Я царь, я раб, я бог, я червь — восклицает Державин. Человек существо, равно способное на критику чистого разума и людоедство, вторит ему великий современник Кафки. Да, в каждом человеке живет неандерталец и Гёте, и еще не известно, кого больше. Неандертальца, — отвечает Кафка.
И хотя мы объявили, что Кафка — это тупик, именно из этого тупика берет начало широкая дорога в искусстве: Герман Казак и Элизабет Лангессер, Ионеско и Беккет, Адамов и Жене, Ильза Айхангер и Вальтер Томан, Арто и Мишо, Аррабель и Реверди, Роб-Грийе и Бютор, Кэтрин Мэнсилд и К. Эдшмид, Дюрренматт и Хильдесхаймер, Борхес и Кортасар, Краус и Фриш, Хершель-ман и Берроуз, ранний Гаскар, Гарсиа Маркес, Феллини и Бергман, сюрреализм Дали, экспрессионизм Клее, живопись Фрониуса, кино Балабанова и Уэллса, театр Фокина и Табори, танец Барышникова, музыка фон Айнема, наконец, хоры Крженека на слова самого Кафки.
В Постороннем Камю приговоренный к смертной казни Мерсо тоже встречается со священником. Это не просто реминисценция — у Камю та же главная тема: бессмысленность человеческого существования и бессмысленность самого убийства.
Тщательно закамуфлированная кафкианская жизнь, казалось, вдруг сбросила свои покровы, выставив напоказ безобразно-зловещую свою наготу.

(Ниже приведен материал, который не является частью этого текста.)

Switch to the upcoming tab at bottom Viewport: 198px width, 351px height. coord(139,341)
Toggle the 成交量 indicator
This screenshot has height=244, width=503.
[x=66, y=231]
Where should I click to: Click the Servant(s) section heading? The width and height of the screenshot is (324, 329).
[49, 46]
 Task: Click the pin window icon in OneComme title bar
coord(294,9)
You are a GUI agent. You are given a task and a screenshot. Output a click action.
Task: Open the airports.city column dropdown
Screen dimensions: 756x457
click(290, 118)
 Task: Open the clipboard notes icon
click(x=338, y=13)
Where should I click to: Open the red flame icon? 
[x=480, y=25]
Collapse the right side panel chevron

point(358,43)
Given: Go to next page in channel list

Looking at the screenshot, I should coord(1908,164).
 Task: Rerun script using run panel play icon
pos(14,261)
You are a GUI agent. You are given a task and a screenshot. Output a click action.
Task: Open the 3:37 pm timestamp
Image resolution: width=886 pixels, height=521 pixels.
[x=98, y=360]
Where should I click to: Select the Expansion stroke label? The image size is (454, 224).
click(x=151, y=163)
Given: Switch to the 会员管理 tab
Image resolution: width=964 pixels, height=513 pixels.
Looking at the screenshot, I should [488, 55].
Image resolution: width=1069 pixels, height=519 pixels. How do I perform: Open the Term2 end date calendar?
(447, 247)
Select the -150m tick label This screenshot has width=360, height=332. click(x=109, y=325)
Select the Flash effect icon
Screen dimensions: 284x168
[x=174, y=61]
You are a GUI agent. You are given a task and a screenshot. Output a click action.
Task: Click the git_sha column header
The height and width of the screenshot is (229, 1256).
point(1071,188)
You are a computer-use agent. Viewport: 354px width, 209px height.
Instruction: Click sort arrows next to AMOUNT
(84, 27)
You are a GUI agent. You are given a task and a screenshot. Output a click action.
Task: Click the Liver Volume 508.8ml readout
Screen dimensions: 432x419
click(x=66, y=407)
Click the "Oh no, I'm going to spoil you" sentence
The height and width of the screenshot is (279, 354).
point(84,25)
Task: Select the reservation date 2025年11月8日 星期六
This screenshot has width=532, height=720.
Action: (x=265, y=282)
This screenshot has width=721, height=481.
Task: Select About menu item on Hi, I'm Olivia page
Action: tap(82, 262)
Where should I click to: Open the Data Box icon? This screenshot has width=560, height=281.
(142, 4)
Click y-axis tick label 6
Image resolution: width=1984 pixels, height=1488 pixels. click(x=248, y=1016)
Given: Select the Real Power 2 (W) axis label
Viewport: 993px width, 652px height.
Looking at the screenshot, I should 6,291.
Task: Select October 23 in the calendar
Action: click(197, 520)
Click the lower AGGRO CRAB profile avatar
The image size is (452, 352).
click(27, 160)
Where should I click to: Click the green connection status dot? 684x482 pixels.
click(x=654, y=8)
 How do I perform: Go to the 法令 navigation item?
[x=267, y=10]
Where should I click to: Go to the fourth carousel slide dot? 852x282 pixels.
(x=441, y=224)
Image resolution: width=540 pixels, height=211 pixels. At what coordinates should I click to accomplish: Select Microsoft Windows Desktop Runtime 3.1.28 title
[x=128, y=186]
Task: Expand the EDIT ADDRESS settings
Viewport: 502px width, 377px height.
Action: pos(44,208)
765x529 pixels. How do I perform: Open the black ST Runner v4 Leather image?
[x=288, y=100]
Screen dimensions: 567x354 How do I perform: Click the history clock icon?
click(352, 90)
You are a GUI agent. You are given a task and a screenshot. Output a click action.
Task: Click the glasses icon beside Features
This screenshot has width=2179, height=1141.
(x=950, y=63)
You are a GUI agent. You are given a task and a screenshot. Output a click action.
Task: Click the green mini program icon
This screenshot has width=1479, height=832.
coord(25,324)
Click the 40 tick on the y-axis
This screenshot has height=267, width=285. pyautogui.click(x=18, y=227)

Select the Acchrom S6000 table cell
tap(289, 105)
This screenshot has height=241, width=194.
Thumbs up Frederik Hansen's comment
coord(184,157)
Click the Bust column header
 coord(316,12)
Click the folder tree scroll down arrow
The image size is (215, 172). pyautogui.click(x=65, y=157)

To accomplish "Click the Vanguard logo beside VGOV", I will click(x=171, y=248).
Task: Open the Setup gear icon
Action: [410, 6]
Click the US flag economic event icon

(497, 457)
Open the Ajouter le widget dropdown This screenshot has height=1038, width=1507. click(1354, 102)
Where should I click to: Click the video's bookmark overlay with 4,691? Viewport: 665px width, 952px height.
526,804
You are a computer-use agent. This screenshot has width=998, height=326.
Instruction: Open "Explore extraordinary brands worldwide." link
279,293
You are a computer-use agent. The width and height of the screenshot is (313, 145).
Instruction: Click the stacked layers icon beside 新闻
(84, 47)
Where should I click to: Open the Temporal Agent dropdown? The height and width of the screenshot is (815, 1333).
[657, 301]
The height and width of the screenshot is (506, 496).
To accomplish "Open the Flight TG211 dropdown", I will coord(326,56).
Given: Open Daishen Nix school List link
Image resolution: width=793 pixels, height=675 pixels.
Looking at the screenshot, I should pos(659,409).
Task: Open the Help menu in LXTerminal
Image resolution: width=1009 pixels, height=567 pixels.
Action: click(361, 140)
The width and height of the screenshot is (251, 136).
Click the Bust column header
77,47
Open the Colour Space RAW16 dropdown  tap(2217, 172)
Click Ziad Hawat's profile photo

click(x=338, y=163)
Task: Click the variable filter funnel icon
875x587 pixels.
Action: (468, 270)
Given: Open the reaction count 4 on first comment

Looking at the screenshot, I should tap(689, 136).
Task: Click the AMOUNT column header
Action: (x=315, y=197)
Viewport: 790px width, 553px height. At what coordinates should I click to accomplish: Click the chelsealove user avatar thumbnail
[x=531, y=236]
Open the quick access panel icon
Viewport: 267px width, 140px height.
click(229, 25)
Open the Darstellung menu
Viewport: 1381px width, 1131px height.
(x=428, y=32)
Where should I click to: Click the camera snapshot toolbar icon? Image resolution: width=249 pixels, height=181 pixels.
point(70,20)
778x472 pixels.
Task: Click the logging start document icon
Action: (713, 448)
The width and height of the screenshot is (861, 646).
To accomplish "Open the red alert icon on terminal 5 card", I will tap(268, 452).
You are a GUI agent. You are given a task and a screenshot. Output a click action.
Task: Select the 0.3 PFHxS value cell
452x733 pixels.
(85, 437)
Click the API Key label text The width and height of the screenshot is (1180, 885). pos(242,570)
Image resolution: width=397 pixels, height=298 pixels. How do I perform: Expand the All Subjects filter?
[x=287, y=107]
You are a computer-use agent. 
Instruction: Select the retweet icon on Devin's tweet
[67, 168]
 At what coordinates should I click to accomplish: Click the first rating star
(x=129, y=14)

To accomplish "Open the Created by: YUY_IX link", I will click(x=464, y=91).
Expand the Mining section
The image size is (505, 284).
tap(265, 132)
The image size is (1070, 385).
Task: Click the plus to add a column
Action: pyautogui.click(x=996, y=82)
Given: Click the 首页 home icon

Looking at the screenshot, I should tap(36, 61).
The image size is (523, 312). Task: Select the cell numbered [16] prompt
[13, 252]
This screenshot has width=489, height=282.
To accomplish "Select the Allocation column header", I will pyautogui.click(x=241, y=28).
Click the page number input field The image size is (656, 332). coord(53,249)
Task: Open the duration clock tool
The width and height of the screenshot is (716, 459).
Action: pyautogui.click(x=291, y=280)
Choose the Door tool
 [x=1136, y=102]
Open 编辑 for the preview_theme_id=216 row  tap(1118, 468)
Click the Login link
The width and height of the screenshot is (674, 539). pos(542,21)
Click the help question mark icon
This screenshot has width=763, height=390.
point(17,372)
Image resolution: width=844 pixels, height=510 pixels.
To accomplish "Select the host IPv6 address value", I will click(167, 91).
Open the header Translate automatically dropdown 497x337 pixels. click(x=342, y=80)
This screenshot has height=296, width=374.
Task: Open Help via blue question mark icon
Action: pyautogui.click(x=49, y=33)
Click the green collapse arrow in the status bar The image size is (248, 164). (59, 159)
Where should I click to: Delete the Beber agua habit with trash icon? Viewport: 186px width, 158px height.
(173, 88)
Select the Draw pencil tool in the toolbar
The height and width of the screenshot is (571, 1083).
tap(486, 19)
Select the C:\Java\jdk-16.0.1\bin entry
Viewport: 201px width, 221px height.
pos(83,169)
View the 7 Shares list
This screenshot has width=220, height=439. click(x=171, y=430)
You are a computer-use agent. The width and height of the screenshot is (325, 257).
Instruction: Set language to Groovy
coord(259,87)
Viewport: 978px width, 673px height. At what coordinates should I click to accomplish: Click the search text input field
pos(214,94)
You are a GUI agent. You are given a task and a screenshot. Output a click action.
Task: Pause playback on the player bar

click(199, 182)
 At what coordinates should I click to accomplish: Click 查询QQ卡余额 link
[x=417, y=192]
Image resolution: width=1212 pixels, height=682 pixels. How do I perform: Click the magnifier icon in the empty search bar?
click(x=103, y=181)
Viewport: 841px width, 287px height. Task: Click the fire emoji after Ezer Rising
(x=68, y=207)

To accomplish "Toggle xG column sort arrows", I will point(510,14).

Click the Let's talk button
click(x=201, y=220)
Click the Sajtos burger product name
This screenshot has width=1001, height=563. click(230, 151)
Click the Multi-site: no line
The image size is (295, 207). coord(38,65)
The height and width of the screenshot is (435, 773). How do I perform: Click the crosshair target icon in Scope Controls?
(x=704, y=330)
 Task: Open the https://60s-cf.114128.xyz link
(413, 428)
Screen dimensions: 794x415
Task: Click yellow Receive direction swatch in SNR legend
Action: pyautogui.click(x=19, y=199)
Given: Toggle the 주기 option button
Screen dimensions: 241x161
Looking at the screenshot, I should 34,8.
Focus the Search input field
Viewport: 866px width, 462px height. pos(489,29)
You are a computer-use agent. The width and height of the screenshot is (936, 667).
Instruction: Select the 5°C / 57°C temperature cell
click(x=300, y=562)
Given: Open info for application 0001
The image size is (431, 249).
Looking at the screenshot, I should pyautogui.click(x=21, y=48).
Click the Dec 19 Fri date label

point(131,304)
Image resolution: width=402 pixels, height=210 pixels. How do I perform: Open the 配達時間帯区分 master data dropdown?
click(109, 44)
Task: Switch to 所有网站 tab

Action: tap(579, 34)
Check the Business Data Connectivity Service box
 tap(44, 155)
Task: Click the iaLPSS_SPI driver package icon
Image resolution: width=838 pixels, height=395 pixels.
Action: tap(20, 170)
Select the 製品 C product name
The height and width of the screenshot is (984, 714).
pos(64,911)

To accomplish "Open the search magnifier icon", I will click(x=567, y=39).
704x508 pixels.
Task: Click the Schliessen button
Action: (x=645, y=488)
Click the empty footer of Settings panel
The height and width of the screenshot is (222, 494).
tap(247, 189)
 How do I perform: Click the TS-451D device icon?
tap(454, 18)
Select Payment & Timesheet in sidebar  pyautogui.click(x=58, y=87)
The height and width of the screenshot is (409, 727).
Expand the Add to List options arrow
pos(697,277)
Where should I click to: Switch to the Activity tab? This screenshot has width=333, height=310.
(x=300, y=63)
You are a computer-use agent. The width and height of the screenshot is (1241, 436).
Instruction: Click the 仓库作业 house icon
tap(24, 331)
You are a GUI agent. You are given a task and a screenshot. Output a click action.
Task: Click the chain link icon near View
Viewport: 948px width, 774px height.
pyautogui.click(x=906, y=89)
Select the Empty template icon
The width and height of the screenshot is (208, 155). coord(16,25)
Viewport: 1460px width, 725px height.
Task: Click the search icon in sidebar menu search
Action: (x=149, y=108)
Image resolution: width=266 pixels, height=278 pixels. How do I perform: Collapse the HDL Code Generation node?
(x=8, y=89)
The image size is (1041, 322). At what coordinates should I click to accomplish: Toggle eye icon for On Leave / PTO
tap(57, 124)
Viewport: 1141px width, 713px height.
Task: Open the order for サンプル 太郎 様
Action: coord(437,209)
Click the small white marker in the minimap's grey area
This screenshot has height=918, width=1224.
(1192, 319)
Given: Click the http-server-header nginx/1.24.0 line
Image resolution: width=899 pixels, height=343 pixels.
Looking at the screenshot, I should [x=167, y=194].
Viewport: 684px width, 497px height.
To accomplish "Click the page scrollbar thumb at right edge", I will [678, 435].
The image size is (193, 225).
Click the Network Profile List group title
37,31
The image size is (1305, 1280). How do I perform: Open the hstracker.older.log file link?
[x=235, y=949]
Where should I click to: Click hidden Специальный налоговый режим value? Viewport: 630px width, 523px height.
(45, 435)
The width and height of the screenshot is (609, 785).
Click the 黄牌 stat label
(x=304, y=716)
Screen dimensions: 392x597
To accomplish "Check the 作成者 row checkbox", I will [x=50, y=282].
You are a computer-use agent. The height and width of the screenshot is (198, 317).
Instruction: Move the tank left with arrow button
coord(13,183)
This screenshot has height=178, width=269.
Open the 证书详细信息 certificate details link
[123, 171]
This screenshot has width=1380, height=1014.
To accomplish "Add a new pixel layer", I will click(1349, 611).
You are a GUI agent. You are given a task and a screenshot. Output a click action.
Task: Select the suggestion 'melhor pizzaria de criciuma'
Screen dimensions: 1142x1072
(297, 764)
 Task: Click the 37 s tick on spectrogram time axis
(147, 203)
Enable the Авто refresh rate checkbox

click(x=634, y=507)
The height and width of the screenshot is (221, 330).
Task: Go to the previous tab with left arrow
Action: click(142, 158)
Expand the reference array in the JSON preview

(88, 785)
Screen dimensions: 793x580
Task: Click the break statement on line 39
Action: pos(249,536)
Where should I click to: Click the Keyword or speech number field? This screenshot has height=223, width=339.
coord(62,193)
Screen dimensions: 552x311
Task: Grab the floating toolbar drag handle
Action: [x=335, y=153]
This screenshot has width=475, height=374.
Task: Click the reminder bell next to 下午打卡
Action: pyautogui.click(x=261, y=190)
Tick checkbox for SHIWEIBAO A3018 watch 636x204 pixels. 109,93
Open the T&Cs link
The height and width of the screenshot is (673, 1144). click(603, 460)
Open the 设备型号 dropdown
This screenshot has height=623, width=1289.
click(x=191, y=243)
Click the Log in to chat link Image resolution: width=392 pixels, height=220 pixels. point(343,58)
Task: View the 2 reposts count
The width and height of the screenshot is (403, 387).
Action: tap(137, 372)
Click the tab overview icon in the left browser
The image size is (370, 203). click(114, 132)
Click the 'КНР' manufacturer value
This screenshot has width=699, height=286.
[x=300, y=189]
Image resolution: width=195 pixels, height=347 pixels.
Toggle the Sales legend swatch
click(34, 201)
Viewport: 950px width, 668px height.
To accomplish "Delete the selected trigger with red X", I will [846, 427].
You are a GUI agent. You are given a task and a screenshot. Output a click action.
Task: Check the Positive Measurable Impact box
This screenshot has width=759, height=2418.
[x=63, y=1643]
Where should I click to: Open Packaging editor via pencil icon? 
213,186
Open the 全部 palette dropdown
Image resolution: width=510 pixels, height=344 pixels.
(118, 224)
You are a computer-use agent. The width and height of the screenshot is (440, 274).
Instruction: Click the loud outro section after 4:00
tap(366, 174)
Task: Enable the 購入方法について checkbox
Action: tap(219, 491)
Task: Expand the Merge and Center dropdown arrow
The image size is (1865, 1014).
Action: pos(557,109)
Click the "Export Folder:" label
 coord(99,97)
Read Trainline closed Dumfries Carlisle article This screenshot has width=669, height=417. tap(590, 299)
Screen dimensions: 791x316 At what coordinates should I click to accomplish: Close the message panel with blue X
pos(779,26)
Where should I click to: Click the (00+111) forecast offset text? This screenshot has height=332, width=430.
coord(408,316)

Многим писателям, в том числе Сартру и де Бовуар, Кафка открывал совершенно новое отношение к миру, новую перспективу его видения. Кафка оспаривал существующие традиции ми-ровидения. Сравнивая Кафку с Фолкнером, Симона де Бовуар отмечала: "Фолкнер, как и все другие, рассказывал отстраненные от нас истории; Кафка говорил нам про нас; он обнажал наши проблемы перед лицом мира без Бога, мира, в котором на карту поставлено наше существование".
Нет литературы, если нет у писателя особенного голоса, а следовательно, и языка, который несет на себе печать его личности.
Литература не должна навязывать другому описываемого существования она демонстрирует возможность отличных от общепринятых существований. Кафка приучал читателя к существованию иной реальности, в которой он может опробовать свое "я".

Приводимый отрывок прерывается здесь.